Budget proposals that we critize

  1. Strategic disinvestment – This was the biggest talking point during the past budgets. The government had announced mega sales of public assets. Many of these announcements haven’t seen any further action. There was no mention of the same in the economic survey, budget speech, or budget documents. Are these proposals shelved? Maybe the Government will talk about it only when the elections are done and dusted.
  2. Higher TCS on foreign remittances – This is going to hurt a lot of people, as all foreign remittances without any minimum threshold will attract TCS. Although this will boost reporting of remittances to the Government, the tax rate of 20 per cent is too high. It will unnecessarily block the funds of genuine taxpayers. This provision will also hurt people who invest directly in US stocks.
  3. Disallowing delayed payments to MSMEs – Firstly, this is going to be very difficult to evaluate in the case of private and small businesses. And then, it is going to result in huge disallowances for large corporates and also all classes of businesses. The provision was introduced to benefit the taxpayers, however, if strictly implemented, this would cause more havoc than benefit. Several industries have a longer credit period for payment and therefore, this tax provision is going to be an obstacle in well-settled practices.
  4. Unified filing process – Please don’t misunderstand here – the policy proposal is fantastic – a common portal to report the information, instead of reporting to multiple authorities. However, given the Government’s history of implementing the GST portal, Income Tax portal, and MCA portal and keeping all other Government websites, we are pretty sure this will be another mess that people (Chartered Accountants) will have to face.
  5. Energy-related proposals – The Government has declared support for Green hydrogen, renewable energy, energy storage, and energy transition, which would most probably be utilised to incentivise the corporates. Given the current fiasco, as apparent in the news, it seems either this amount is going into the wrong hands, or else the Government would end up delaying the projects.
  6. Unity Malls – Earlier Government had launched the ‘one district, one product’ scheme which hasn’t been much successful. To revive the same it is now building malls to promote the products. Seriously? “Government has no business to do business” This was the motto of the current Government and it is diverting from the same.
  7. Health and education – Ideally, these two should be the highest priority of the Government, however, after recovery from the pandemic, once again, these segments seem to have taken the back seat with no major announcements.
  8. Rural development – The policy names are much bigger and sound more vibrant than the projects themselves. Most of the schemes seem to be renamed versions of old and existing schemes and projects.

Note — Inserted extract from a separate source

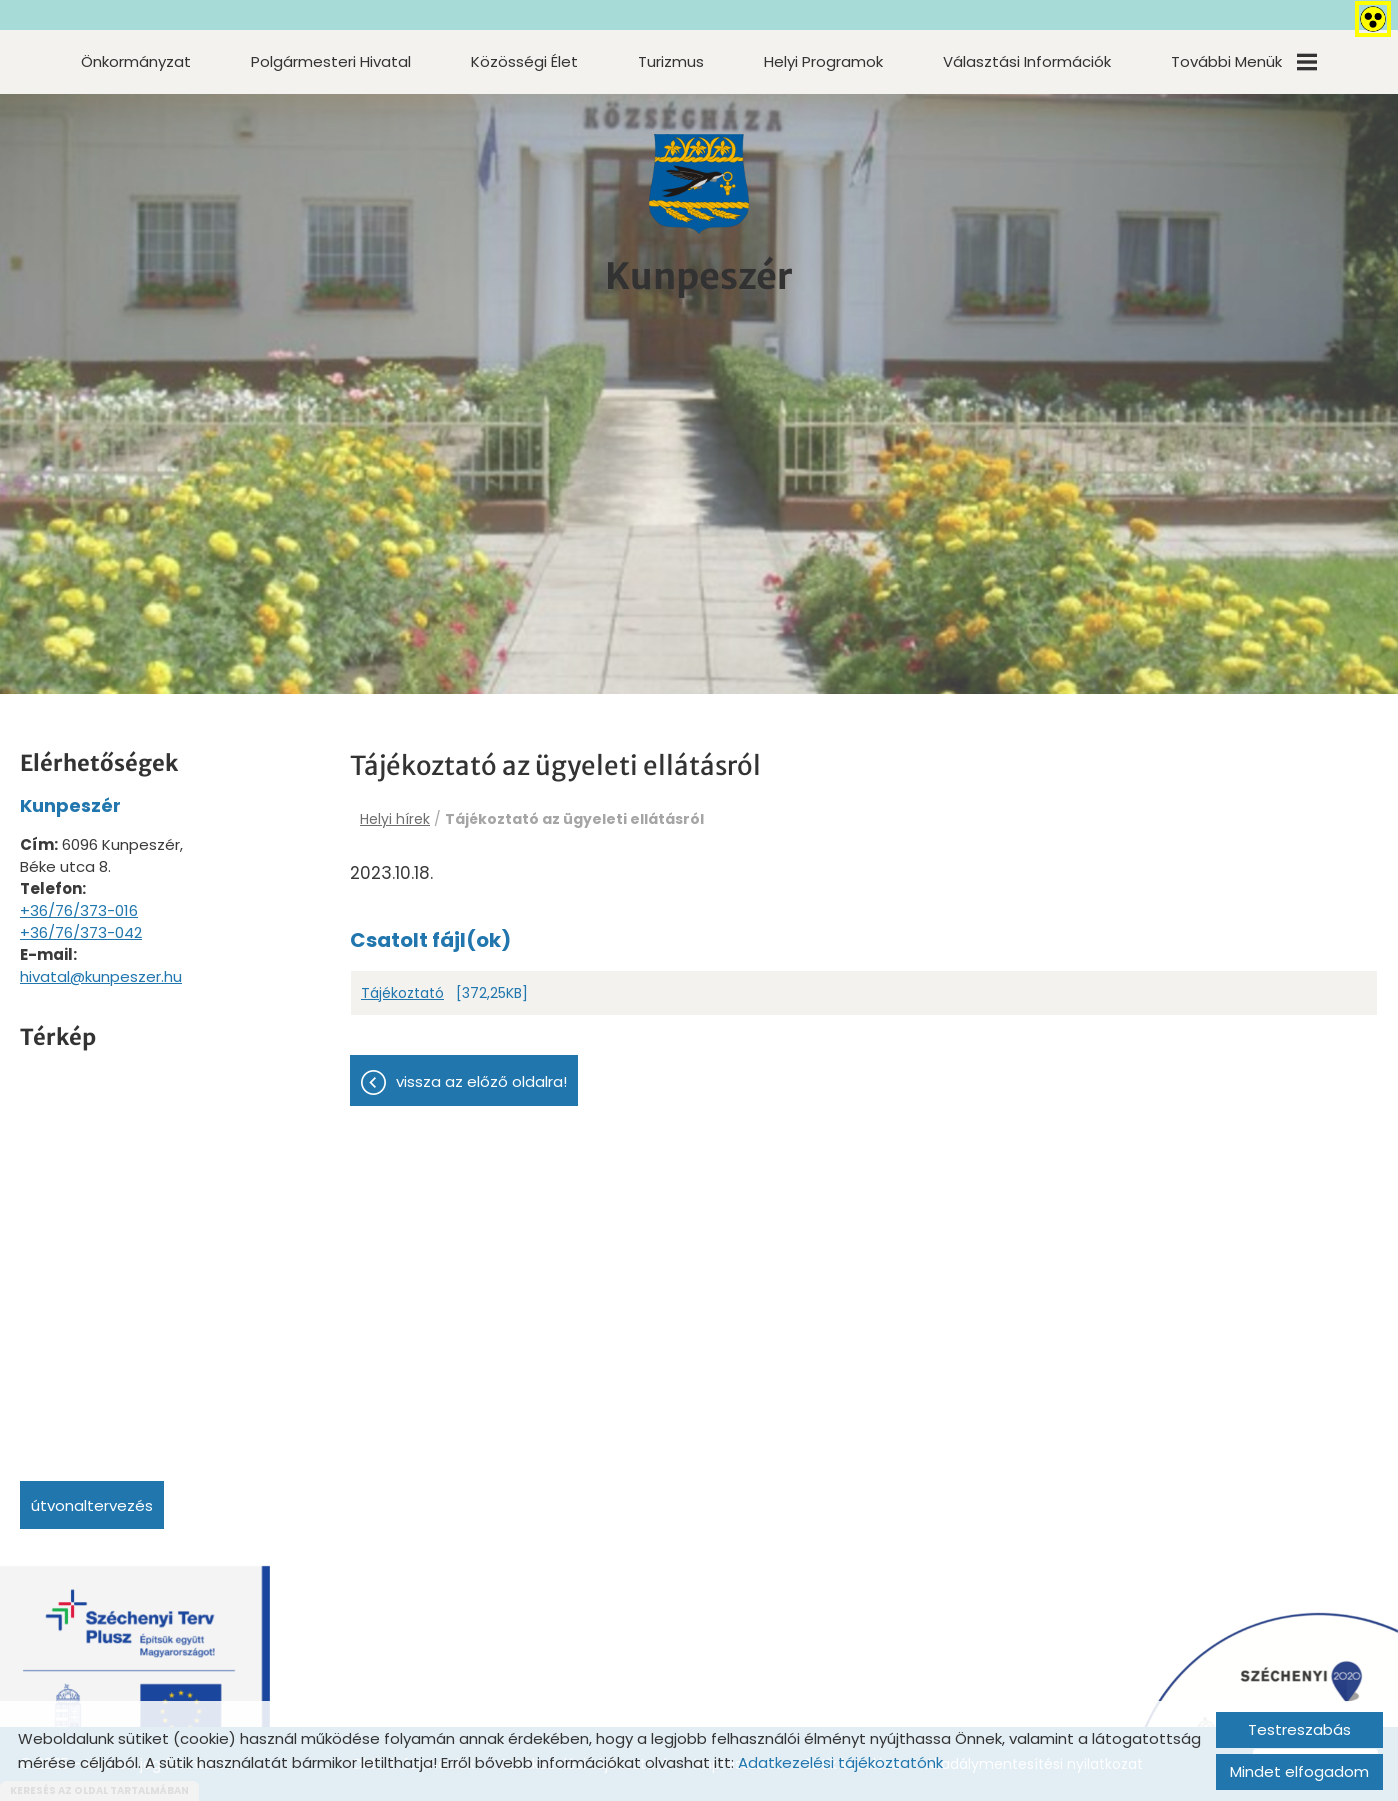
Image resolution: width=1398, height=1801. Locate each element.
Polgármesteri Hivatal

Taxation needs stability and policies need time to reap their benefits. This is the reason why we rated this year’s budget a higher rating. Although, we missed the zeal in the budget proposals this year, as it was mostly mild with no major announcements or improvements. From a policy point of view, the Government hasn’t made any ambitious announcements this year – it was mostly checking the boxes to ensure everybody is mentioned. Most probably the same is being saved for the post-election budget next year. From a tax perspective, the Chartered Accountants are really happy, as the finance minister hasn’t fiddled much with the tax laws this year, which means, savings in time, efforts and hassles. Overall, that’s our opinion.